クリーニングすずきの鈴木浩代表は「ドライゾール(石油系の溶剤)も、ガソリンが値上がりすると徐々に上がる。ほかにクリーニングのせっけん・ハンガー・ビニールなど、関係のある石油製品は全部値上がりするので影響がある」と肩を落とした。

水洗いができないシルクやウールでできた服の汚れを落とすドライクリーニングに欠かせない「溶剤」も、現在は200リットルで約7万円と、1.7倍に高騰している。

さらに、クリーニングの集荷と配達で使う車のガソリン代も頭が痛い問題だ。鈴木代表は「20~30軒回るので、距離的には毎日100km以上。それが週6日。ガソリン高騰は響いている。もう少し安くなってもらいたい」と話す。
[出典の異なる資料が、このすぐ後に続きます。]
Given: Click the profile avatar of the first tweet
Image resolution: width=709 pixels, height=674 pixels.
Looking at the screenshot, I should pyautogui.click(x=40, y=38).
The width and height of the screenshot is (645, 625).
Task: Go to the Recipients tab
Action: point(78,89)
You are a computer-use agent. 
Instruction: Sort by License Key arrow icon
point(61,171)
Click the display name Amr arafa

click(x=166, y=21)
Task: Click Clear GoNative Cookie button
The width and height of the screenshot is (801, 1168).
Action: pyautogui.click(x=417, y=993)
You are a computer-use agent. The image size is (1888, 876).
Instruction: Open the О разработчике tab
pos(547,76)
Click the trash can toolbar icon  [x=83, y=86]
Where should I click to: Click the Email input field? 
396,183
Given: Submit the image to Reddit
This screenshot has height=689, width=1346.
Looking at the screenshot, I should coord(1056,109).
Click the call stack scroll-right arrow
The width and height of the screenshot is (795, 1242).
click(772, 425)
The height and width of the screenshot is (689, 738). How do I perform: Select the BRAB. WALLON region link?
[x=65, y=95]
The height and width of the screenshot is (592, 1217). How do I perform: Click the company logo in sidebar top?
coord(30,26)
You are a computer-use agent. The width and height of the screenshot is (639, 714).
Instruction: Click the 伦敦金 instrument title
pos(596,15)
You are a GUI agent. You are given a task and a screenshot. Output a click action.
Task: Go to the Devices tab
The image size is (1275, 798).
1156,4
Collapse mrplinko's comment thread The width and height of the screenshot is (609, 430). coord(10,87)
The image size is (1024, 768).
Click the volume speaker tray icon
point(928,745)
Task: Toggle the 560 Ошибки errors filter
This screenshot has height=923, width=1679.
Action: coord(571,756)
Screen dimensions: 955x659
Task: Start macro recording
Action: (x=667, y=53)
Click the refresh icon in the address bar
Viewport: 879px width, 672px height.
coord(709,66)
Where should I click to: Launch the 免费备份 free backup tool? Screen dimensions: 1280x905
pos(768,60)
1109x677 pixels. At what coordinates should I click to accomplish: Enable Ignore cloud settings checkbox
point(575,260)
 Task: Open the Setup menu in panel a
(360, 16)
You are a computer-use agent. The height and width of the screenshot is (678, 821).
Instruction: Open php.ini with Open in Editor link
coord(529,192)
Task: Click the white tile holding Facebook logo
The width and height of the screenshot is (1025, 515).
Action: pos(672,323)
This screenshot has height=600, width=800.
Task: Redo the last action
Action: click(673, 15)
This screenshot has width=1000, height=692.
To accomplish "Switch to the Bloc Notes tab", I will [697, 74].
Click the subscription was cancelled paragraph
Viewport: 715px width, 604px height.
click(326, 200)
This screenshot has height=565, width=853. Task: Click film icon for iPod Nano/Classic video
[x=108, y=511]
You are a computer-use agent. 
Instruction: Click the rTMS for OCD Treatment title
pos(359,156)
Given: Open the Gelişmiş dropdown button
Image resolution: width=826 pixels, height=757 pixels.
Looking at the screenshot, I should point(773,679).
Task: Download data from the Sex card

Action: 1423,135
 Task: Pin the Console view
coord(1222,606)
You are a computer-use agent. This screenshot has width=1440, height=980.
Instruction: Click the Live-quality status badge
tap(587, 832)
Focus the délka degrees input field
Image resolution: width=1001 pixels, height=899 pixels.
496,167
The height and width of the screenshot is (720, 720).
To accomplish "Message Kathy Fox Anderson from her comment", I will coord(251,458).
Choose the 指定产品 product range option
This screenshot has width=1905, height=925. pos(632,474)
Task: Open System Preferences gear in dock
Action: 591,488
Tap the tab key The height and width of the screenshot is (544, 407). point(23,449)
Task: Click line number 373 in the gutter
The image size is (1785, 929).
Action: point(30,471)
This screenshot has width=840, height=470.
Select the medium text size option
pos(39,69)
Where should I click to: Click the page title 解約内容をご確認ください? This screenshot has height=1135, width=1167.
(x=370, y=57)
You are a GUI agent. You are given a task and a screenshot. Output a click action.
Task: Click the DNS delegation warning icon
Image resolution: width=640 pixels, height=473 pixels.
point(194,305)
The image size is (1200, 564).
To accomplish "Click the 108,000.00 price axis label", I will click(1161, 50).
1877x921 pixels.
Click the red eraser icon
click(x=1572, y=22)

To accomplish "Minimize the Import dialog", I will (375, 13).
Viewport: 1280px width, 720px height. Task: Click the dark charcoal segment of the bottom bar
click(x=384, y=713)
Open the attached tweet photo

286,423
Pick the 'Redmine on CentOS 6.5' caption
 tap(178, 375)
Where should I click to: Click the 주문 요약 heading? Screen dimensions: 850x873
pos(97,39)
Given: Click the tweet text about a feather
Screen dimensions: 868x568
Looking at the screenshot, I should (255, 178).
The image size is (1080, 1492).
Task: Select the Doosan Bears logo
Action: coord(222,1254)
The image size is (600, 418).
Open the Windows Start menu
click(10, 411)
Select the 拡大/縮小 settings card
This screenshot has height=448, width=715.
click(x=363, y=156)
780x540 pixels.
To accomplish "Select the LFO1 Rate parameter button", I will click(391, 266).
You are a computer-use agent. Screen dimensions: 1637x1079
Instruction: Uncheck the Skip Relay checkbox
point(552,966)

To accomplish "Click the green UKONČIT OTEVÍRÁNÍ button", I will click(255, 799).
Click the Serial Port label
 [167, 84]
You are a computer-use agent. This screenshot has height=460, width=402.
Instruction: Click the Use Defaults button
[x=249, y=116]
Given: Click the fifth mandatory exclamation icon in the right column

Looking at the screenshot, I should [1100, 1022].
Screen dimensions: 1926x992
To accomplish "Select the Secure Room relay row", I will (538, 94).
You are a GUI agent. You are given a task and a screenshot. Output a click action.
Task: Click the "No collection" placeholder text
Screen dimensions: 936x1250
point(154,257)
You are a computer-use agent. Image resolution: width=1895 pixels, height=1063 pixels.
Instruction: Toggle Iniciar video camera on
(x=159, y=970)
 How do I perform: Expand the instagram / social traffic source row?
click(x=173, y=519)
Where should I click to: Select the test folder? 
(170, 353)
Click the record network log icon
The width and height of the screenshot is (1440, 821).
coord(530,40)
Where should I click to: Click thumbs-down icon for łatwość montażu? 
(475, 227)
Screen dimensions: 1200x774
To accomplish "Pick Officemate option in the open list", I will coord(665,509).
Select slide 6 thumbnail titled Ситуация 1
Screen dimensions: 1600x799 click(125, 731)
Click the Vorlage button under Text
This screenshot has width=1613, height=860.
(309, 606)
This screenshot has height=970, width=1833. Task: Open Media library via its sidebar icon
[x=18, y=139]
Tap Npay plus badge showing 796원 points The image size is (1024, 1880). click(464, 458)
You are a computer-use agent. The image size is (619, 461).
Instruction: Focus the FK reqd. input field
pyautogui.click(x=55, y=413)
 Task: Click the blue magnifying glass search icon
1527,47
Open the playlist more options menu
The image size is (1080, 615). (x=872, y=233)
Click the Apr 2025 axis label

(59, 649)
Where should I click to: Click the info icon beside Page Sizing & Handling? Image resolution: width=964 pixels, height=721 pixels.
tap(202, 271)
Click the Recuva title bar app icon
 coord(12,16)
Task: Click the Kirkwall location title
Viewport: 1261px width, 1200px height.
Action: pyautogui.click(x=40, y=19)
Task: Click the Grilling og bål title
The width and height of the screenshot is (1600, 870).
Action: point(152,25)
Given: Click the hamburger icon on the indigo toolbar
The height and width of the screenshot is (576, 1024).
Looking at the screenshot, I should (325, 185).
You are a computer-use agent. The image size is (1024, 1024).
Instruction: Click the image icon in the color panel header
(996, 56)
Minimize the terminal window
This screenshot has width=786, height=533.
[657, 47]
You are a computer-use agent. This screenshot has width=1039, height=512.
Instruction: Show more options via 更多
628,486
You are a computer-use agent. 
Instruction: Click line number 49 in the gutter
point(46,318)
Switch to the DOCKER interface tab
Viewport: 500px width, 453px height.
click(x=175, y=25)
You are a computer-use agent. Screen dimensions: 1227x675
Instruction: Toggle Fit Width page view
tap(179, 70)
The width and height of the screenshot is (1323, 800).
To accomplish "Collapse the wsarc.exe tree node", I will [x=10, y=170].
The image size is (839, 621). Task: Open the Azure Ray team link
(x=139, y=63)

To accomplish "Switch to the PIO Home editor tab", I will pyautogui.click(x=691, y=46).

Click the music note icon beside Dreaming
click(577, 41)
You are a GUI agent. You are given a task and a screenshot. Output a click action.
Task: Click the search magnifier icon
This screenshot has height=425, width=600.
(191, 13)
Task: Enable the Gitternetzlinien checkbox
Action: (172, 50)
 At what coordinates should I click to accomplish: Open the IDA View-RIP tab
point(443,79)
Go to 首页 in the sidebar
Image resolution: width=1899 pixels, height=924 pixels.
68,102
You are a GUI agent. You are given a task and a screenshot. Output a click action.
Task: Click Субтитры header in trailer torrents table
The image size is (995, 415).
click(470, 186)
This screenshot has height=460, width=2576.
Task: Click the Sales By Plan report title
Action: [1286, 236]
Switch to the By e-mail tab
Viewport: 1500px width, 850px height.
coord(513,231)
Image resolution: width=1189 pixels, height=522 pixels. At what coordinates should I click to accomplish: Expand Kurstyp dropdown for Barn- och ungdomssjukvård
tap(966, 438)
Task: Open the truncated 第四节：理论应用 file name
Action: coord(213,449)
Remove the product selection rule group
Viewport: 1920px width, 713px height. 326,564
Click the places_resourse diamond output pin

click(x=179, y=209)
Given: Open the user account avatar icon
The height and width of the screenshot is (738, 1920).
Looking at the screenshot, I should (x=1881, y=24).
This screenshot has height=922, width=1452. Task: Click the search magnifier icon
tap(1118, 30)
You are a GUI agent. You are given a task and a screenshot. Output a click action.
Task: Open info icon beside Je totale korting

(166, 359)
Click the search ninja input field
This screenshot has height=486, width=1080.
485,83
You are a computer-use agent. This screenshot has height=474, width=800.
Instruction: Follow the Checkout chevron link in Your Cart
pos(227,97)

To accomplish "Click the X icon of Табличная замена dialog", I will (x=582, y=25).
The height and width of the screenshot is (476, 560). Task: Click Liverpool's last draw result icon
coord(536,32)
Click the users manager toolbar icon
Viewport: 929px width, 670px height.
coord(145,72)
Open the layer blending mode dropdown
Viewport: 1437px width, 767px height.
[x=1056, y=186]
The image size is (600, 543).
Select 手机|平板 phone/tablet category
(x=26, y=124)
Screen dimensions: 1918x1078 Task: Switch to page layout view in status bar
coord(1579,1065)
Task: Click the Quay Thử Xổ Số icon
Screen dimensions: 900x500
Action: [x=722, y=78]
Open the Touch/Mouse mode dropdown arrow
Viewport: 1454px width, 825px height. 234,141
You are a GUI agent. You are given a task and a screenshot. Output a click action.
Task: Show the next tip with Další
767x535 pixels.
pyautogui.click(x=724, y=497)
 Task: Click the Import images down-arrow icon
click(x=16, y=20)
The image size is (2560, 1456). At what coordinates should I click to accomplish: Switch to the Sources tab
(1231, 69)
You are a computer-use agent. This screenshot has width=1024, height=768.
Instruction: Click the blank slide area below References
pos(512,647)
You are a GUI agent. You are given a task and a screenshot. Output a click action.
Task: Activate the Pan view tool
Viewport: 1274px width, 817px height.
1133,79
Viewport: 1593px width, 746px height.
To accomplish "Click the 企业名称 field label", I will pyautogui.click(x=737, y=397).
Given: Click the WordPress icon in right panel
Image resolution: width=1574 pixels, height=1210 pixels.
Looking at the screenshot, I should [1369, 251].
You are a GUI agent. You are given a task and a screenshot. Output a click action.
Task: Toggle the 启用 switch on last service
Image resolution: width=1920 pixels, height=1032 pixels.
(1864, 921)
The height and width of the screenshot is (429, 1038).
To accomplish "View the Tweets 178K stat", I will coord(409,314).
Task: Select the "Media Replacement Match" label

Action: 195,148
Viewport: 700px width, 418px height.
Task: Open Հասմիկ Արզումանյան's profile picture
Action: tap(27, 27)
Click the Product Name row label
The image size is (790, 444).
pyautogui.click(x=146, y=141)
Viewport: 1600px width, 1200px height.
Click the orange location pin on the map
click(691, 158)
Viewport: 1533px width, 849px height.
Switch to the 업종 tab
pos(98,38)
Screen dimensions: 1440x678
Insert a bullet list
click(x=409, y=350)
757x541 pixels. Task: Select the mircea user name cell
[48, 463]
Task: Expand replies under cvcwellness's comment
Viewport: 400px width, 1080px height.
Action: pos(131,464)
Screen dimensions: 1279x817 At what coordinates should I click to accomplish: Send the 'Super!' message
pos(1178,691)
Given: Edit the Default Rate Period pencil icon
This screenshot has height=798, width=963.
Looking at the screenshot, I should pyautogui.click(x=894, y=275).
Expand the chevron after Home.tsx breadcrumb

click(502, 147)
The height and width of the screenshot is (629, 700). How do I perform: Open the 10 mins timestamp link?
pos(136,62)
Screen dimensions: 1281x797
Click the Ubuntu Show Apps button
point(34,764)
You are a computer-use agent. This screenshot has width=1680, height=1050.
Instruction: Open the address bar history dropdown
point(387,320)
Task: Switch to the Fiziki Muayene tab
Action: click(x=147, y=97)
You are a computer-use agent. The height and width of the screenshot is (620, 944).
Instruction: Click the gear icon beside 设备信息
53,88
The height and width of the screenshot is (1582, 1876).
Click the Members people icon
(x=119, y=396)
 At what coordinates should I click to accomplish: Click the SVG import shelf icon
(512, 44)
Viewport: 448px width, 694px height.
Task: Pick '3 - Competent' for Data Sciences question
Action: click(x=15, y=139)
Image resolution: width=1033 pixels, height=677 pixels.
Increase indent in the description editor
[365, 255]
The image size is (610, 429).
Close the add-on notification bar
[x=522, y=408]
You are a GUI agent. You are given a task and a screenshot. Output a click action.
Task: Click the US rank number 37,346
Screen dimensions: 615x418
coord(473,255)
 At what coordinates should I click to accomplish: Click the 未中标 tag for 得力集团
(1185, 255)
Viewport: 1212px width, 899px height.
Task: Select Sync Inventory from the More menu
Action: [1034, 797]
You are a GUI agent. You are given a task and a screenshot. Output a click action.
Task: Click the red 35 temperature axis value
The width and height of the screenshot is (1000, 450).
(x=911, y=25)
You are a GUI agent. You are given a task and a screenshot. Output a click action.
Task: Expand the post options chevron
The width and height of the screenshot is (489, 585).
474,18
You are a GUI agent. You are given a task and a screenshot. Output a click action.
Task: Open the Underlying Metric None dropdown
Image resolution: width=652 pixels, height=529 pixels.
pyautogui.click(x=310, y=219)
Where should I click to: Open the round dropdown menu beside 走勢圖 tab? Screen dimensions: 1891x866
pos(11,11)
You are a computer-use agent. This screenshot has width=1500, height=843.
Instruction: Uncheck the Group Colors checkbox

9月7日から始まった国のガソリン補助金の「拡充策」は、クリーニングで使う「灯油」や「重油」にも適用される。それでも値上がりした品目が多すぎて、なかなか効果は実感できていない。

クリーニングすずき・鈴木浩代表:
去年(2022年)一度値上げしたので、また今回も上げるとお客さんに迷惑をかけるので、何とかするしかない。頑張って乗り切っていきたい

コロナ禍が落ち着き、ようやく需要が戻ってきた時期だけに、クリーニング店の危機感は募るばかりだ。